COVID-19 Intensive Care Center, University Medical Center, Ho Chi Minh City, Vietnam.
Department of Cardiovascular Surgery, University Medical Center, Ho Chi Minh City, Vietnam.
J Cardiothorac Surg. 2022 Aug 24;17(1):202. doi: 10.1186/s13019-022-01966-9.
Tension pneumomediastinum is one of the most serious complications in COVID-19 patients with respiratory distress requiring invasive mechanical ventilation. This complication can lead to rapid hemodynamic instability and death if it is not recognized in a timely manner and intervenes promptly.
We reported 7 COVID-19 patients with tension pneumomediastinum at a field hospital. All patients were critically ill with ARDS. These 7 patients, including 3 females and 4 males in this series, were aged between 39 and 70 years. Tension pneumomediastinum occurred on the first day of mechanical ventilation in 3 patients and later in the course of hospital stay, even 10 days after being intubated and ventilated. The tension pneumomediastinum caused hemodynamic instability and worsened respiratory mechanics with imminent cardiopulmonary collapse.
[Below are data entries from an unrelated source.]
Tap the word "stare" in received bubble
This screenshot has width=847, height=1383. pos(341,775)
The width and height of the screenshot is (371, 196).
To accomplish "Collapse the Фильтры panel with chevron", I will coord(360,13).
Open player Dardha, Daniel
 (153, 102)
In this series, we used two surgical techniques: (i) mediastinal decompression by suprasternal drainage with or without simultaneous pleural drainage in the first two cases and (ii) mediastinal drainage via suprasternal and subxiphoid incisions in 5 patients. The surgical procedures were feasible and reversed the pending cardiopulmonary collapse. Four patients had a favorable postprocedural period and were discharged from the intensive care center. Both patients undergoing suprasternal drainage died of failed/recurrent tension pneumomediastinum and nosocomial infection. Only one in five patients who underwent mediastinal drainage via suprasternal and subxiphoid incisions died of septic shock secondary to ventilator-associated pneumonia.
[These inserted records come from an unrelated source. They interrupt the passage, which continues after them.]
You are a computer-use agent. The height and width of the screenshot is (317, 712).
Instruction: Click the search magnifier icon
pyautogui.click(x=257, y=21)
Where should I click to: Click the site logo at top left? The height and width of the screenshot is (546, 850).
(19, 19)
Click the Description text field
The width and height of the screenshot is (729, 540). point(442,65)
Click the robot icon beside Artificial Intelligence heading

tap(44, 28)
Tension pneumomediastinum was a life-threatening complication in critically ill COVID-19 patients requiring mechanical ventilation. Surgical mediastinal decompression was the salvage procedure. The surgical technique of mediastinal drainage via suprasternal and subxiphoid incisions proved an advantage in tension relief, hemodynamic improvement and mortality reduction.
张力性气胸是 COVID-19 患者呼吸窘迫需要有创机械通气的最严重并发症之一。如果不能及时识别并及时干预,这种并发症会导致迅速发生血流动力学不稳定和死亡。
我们在一家野战医院报告了 7 例 COVID-19 张力性气胸患者。所有患者均患有 ARDS,病情危重。这 7 例患者均为女性 3 例,男性 4 例,年龄在 39 至 70 岁之间。3 例患者在机械通气的第一天发生张力性气胸,在住院期间的后期,甚至在插管和通气 10 天后发生。张力性气胸导致血流动力学不稳定,呼吸力学恶化,心肺崩溃迫在眉睫。在本系列中,我们使用了两种手术技术:(i)胸骨上引流联合或不联合同期胸腔引流治疗前 2 例患者的纵隔减压,以及(ii)胸骨上和剑突下切口联合纵隔引流治疗 5 例患者。手术过程可行,逆转了即将发生的心肺崩溃。4 例患者术后恢复良好,从重症监护中心出院。行胸骨上引流的 2 例患者均因张力性气胸复发和医院获得性感染死亡。仅 5 例行胸骨上和剑突下切口纵隔引流的患者中有 1 例死于呼吸机相关性肺炎引起的感染性休克。
张力性气胸是需要机械通气的危重症 COVID-19 患者的致命并发症。外科纵隔减压是挽救生命的方法。胸骨上和剑突下切口联合纵隔引流术在缓解张力、改善血流动力学和降低死亡率方面具有优势。